• 原文

图1 CFA炎性痛小鼠机械刺激缩足阈值(MWT)和辐射热刺激缩爪潜伏期(PWL)变化(±s¯x,n=8)Note.Compared with Saline group,*P＜0.05.Figure 1 Time course of the mechanical withdraw threshold(MWT)and the paw withdrawal latency(PWL)in mice treated with CFA or saline(±s¯x,n=8)

2.2 CFA炎性痛小鼠脊髓星形胶质细胞激活过程

RT-PCR实验发现,与造模前相比,CFA炎性痛造模后第3天脊髓内反应性星形胶质细胞标志物GFAP、Lcn2的mRNA相对表达水平分别为(1.84±0.10),(4.64±0.61),较造模前升高(P＜0.05),造模后第7天,GFAP、Lcn2的mRNA相对表达水平分别为(2.05±0.20),(5.43±0.34),与造模前相比具有显著性差异(P＜0.05)(见图2)。表明CFA炎性痛小鼠脊髓星形胶质细胞激活。

图2 CFA炎性痛小鼠脊髓反应性星形胶质细胞标志物GFAP、Lcn2表达变化(±s¯x,n=3)Note.Compared with D0,*P＜0.05.(The same in the following figures)Figure 2 RT-PCR analysis showing the time courses in expression changes of the GFAP and Lcn2 in the spinal cord of CFA-treated mice(±s¯x,n=3)

免疫荧光实验发现,与造模前相比,CFA组造模后第7天脊髓背角GFAP信号水平显著升高,可以看到星形胶质细胞数量增多、形态肥大(见图3)。

图3 CFA炎性痛小鼠造模前及造模后第7天脊髓背角GFAP表达(n=3)Note.A’,B’.Partially enlarged picture of A and B.Figure 3 Confocal images show the GFAP immunoreactivity in the ipsilateral spinal dorsal horn of CFA-treated mice before and 7 days after CFA injection(n=3)

2.3 CFA炎性痛小鼠脊髓A1、A2型星形胶质细胞标志物表达变化

RT-PCR实验发现,CFA组造模后第7天脊髓内A1型星形胶质细胞标志物Serping1、H2-T23的mRNA相对表达水平分别为(2.54±0.12),(2.31±0.12),与造模前D0相比有显著升高(P＜0.05,见图4A,4B)。A2型星形胶质细胞极化标志物S100a10、Ptx3的mRNA相对表达水平明显下降,且在造模后第7天分别为(0.57±0.15),(0.40±0.04),较造模前均有显著差异(P＜0.05,见图4C,4D),提示CFA炎性痛小鼠脊髓反应性星形胶质细胞向A1亚型极化。

• 练习说明
请把关于CFA炎性痛小鼠星形胶质细胞的原文从"RT-PCR实验发现,与造模"起到"after CFA injection(n=3)"为止（含这两处）重写一遍，并将其中的"脊髓背角"替换为"脊髓后角"。 这些记录与原文内容无关。

• 所给记录
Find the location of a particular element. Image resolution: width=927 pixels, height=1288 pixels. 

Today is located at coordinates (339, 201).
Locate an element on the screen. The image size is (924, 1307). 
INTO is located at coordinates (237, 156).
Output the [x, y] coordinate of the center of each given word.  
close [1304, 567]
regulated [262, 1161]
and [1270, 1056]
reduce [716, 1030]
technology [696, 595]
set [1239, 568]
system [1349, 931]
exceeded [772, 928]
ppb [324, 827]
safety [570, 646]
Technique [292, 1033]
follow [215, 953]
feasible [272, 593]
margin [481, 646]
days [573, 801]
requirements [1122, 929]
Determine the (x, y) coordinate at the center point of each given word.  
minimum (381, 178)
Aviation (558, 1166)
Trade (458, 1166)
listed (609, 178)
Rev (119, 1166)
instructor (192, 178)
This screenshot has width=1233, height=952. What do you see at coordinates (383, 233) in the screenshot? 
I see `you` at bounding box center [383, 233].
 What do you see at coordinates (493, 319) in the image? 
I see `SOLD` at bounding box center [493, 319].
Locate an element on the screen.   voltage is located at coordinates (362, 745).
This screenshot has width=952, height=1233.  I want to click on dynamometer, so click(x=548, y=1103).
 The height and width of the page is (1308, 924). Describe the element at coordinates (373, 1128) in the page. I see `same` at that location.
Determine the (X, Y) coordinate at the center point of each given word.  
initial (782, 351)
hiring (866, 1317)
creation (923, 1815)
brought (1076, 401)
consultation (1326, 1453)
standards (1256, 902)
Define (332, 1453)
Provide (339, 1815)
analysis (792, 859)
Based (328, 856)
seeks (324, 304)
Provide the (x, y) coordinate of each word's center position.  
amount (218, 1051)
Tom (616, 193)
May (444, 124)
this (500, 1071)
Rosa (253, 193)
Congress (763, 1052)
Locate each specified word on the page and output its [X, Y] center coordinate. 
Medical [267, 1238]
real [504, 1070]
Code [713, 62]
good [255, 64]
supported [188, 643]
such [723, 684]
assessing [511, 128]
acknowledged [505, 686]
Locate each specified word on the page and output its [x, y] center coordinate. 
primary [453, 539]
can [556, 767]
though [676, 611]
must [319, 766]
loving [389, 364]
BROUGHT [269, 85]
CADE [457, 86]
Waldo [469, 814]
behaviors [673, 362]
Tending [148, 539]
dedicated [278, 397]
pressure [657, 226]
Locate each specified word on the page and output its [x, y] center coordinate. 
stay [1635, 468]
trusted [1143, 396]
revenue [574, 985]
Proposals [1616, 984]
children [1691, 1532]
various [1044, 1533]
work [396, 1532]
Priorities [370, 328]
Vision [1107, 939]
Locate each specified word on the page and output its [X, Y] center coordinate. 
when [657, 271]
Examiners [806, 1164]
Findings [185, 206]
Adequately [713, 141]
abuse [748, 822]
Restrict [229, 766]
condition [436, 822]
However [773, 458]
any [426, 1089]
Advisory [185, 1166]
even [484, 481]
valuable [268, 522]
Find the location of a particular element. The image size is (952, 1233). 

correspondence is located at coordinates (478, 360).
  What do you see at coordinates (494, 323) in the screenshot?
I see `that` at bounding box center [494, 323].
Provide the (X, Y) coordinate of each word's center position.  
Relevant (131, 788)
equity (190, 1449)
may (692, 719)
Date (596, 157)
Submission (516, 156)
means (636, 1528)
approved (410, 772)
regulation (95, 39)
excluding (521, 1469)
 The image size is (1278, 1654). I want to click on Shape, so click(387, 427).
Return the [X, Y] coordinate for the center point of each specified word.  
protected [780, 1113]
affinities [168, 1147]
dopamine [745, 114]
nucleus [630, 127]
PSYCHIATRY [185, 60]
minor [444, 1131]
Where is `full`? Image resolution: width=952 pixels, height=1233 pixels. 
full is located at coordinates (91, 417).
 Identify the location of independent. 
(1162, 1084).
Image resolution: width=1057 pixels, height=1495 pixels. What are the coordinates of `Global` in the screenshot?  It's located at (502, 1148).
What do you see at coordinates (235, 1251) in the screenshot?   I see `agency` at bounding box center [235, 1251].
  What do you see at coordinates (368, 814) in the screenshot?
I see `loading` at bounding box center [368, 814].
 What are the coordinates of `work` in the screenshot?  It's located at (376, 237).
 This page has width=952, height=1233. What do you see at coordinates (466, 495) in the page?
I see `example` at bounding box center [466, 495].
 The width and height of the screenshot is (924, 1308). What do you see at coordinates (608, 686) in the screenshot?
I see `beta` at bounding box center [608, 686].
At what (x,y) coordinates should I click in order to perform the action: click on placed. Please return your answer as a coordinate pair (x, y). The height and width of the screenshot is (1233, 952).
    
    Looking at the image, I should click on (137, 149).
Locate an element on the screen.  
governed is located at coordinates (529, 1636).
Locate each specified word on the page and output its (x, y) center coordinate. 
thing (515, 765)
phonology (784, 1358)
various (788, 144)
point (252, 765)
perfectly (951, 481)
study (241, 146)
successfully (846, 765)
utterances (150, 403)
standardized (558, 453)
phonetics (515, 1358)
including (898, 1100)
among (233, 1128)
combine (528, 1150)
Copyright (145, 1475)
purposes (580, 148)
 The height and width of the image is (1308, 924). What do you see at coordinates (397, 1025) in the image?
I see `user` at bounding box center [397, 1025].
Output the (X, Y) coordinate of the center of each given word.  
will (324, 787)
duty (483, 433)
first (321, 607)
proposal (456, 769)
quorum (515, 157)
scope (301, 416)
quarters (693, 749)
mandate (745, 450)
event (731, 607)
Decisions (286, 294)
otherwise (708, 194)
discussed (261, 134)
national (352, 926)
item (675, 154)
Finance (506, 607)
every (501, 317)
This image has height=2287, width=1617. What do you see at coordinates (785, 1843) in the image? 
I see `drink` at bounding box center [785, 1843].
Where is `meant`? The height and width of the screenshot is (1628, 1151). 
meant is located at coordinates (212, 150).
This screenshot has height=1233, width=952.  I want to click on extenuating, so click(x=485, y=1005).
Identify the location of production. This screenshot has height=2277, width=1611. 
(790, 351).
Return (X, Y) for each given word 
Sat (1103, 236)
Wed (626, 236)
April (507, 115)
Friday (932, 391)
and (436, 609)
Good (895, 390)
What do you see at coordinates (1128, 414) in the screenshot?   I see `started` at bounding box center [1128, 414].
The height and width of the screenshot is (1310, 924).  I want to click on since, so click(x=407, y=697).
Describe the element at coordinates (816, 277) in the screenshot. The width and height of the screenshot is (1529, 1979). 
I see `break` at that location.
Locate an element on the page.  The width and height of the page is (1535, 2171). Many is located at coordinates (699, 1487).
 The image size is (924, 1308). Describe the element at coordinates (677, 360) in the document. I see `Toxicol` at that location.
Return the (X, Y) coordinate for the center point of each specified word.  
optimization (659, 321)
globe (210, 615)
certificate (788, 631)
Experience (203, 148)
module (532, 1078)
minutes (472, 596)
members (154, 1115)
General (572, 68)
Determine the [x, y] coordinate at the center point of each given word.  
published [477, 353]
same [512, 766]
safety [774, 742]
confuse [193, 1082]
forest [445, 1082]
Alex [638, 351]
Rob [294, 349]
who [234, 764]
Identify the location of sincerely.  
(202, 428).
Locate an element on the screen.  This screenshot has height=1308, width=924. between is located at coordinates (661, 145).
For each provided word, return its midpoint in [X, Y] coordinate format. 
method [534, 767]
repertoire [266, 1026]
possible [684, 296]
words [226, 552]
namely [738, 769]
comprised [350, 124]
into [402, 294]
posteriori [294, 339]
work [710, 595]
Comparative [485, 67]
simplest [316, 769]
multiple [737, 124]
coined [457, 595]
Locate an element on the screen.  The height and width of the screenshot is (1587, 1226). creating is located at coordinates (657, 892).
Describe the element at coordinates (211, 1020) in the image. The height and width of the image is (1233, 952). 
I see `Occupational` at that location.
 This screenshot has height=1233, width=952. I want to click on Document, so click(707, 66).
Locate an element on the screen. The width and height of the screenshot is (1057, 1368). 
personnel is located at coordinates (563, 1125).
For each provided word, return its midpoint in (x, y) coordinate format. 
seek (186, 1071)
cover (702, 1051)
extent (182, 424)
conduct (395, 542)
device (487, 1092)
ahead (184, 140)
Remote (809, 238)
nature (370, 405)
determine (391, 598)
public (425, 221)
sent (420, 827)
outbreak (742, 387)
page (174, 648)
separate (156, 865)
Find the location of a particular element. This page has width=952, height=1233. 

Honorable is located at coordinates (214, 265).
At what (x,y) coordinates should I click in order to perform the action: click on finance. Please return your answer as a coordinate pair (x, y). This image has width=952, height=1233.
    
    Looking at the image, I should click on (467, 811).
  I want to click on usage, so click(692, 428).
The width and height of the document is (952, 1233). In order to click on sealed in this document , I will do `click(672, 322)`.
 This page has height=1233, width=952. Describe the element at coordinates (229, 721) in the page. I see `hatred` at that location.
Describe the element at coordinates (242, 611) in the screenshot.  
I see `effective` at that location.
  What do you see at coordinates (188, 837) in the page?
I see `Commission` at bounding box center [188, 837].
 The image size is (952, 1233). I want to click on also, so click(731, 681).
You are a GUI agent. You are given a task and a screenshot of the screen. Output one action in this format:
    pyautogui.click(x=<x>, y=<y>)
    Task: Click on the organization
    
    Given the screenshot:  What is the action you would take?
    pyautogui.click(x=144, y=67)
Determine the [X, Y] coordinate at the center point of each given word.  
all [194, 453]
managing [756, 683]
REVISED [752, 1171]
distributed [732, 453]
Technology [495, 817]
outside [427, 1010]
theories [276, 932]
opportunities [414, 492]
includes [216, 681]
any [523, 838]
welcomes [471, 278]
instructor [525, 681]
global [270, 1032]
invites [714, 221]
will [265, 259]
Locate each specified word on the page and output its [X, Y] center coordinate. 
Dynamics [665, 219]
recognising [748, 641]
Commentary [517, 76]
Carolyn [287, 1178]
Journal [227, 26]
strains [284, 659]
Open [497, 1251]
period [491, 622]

• 例题解答
RT-PCR实验发现,与造模前相比,CFA炎性痛造模后第3天脊髓内反应性星形胶质细胞标志物GFAP、Lcn2的mRNA相对表达水平分别为(1.84±0.10),(4.64±0.61),较造模前升高(P＜0.05),造模后第7天,GFAP、Lcn2的mRNA相对表达水平分别为(2.05±0.20),(5.43±0.34),与造模前相比具有显著性差异(P＜0.05)(见图2)。表明CFA炎性痛小鼠脊髓星形胶质细胞激活。

图2 CFA炎性痛小鼠脊髓反应性星形胶质细胞标志物GFAP、Lcn2表达变化(±s¯x,n=3)Note.Compared with D0,*P＜0.05.(The same in the following figures)Figure 2 RT-PCR analysis showing the time courses in expression changes of the GFAP and Lcn2 in the spinal cord of CFA-treated mice(±s¯x,n=3)

免疫荧光实验发现,与造模前相比,CFA组造模后第7天脊髓后角GFAP信号水平显著升高,可以看到星形胶质细胞数量增多、形态肥大(见图3)。

图3 CFA炎性痛小鼠造模前及造模后第7天脊髓后角GFAP表达(n=3)Note.A’,B’.Partially enlarged picture of A and B.Figure 3 Confocal images show the GFAP immunoreactivity in the ipsilateral spinal dorsal horn of CFA-treated mice before and 7 days after CFA injection(n=3)